Félicitations à tous ceux qui ont lu jusque-là ce récit très « égotiste »... Mais comme je vis cette situation avec de plus en plus de difficulté, je me suis proposé d’exposer ici quelques-uns de ses aspects – pour mon propre réconfort, et pour celui des lecteurs qui, nous lisant, se reconnaîtront peut-être.

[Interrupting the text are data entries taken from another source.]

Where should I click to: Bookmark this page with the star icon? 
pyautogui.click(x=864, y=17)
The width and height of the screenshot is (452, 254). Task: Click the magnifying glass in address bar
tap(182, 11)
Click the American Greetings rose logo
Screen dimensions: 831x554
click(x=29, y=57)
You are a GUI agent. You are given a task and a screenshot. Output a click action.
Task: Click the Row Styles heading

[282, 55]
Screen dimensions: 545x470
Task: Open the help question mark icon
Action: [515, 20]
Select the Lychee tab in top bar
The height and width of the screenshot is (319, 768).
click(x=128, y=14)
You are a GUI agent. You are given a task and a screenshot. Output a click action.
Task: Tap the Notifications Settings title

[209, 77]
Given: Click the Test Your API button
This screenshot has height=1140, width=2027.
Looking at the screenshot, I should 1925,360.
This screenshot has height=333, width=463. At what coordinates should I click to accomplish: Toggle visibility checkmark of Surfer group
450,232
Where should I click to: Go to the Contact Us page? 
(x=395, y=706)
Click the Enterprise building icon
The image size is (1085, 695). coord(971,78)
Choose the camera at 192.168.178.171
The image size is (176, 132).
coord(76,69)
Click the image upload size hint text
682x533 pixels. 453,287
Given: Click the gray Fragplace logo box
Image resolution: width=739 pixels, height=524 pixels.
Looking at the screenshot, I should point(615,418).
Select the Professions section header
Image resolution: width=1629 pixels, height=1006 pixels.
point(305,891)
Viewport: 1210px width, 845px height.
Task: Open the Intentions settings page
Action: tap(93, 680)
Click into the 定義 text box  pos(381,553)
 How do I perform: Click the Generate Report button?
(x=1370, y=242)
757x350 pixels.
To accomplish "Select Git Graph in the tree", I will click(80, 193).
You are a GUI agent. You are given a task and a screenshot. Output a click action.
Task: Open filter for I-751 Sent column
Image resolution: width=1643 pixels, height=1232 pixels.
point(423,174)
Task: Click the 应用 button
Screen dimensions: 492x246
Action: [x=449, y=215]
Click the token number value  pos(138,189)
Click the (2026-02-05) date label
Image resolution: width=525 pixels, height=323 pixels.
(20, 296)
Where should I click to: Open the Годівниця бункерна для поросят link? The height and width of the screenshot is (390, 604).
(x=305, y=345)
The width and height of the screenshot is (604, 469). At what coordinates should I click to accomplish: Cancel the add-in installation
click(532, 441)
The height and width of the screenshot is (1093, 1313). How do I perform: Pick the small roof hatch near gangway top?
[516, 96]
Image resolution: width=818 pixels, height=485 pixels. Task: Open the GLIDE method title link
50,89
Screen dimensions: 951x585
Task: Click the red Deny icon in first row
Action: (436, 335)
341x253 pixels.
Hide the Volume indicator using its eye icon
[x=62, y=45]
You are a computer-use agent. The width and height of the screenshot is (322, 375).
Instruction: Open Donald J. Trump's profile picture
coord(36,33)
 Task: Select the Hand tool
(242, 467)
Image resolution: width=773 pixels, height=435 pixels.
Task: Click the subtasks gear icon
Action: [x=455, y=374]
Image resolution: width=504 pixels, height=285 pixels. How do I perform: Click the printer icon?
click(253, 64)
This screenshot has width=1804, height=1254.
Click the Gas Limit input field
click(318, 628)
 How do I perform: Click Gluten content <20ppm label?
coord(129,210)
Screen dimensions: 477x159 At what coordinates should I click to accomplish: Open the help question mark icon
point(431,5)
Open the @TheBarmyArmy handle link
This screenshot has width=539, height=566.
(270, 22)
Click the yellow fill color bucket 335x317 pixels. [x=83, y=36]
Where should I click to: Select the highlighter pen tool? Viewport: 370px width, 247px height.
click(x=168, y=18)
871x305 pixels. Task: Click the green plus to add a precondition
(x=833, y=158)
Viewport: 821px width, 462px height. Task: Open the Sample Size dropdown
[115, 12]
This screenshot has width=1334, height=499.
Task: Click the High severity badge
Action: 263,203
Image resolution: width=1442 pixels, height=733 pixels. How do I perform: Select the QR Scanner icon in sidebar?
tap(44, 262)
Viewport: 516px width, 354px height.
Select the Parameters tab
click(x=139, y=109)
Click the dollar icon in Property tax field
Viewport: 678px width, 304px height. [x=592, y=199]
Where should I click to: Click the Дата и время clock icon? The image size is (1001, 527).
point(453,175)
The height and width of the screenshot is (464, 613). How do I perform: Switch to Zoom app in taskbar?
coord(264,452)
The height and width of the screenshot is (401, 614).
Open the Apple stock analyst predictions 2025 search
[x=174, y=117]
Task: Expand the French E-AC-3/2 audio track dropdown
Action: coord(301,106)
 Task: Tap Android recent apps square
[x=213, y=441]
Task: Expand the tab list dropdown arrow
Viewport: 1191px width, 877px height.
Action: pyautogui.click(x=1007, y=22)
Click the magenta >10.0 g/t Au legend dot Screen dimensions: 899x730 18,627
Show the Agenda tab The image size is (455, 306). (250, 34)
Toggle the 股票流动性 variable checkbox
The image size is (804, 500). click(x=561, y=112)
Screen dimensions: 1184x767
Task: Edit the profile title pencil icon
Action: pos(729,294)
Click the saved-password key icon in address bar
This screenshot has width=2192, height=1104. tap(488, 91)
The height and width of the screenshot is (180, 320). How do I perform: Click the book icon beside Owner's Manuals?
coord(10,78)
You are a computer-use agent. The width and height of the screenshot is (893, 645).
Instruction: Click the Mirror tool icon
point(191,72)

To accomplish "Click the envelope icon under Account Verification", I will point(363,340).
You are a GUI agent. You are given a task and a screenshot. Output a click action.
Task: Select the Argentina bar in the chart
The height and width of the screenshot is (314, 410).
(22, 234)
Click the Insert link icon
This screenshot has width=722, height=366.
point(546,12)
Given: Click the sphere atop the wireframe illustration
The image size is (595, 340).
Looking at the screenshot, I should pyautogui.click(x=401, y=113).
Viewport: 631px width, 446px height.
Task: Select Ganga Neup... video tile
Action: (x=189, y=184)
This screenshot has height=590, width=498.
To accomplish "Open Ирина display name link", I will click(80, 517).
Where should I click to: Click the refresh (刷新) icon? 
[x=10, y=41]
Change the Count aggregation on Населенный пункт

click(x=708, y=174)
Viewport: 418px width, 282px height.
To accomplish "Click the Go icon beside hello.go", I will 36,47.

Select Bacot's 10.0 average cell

Certains s’interrogeront peut-être de savoir pourquoi je vis si mal le célibat à mon âge. On a en effet pu me dire : tu es encore jeune, il est inutile de se presser et de prendre le risque d’un mauvais choix. À cela, deux choses : déjà qu’à l’approche de la trentaine, beaucoup de catholiques sont déjà mariés et avec des enfants ; ensuite que la question de l’âge est très relative selon les personnes. Certains se sentent prêts au mariage à 25 ans, d’autres à 35 ans. Dans mon cas, étant actif et installé à 28 ans, et ayant déjà bien profité de mon célibat, la solitude me semble absurde et sans intérêt. En tant que catholique, je pense que le célibat, s’il n’est pas consacré ou sacerdotal, est parfaitement contre-nature. Un laïc doit se marier et procréer, c’est le plan voulu par Dieu. Et à cela s’ajoute, bien sûr, le manque affectif, qu’on peut connaître à tout âge. D’autres s’interrogeront peut-être sur quelque chose de plus tabou, mais mes exigences sont loin d’être impossibles. Comme tout le monde je recherche avant tout quelqu’un qui me corresponde. D’autre part, et c’est assez amusant de l’écrire, mais je ne suis pas laid. Je le précise tout en étant convaincu que la question de la beauté est somme toute assez secondaire pour un garçon. Une fille est immédiatement jugée et appréciée sur ce critère. Un homme, pour peu qu’il ait du charme, de l’assurance et de la conversation, sera moins pénalisé de ce côté-là. C’est pour cette raison que j’ai souvent vu des filles ravissantes aux bras d’hommes plutôt laids, mais que je n’ai pour le moment jamais vu l’inverse.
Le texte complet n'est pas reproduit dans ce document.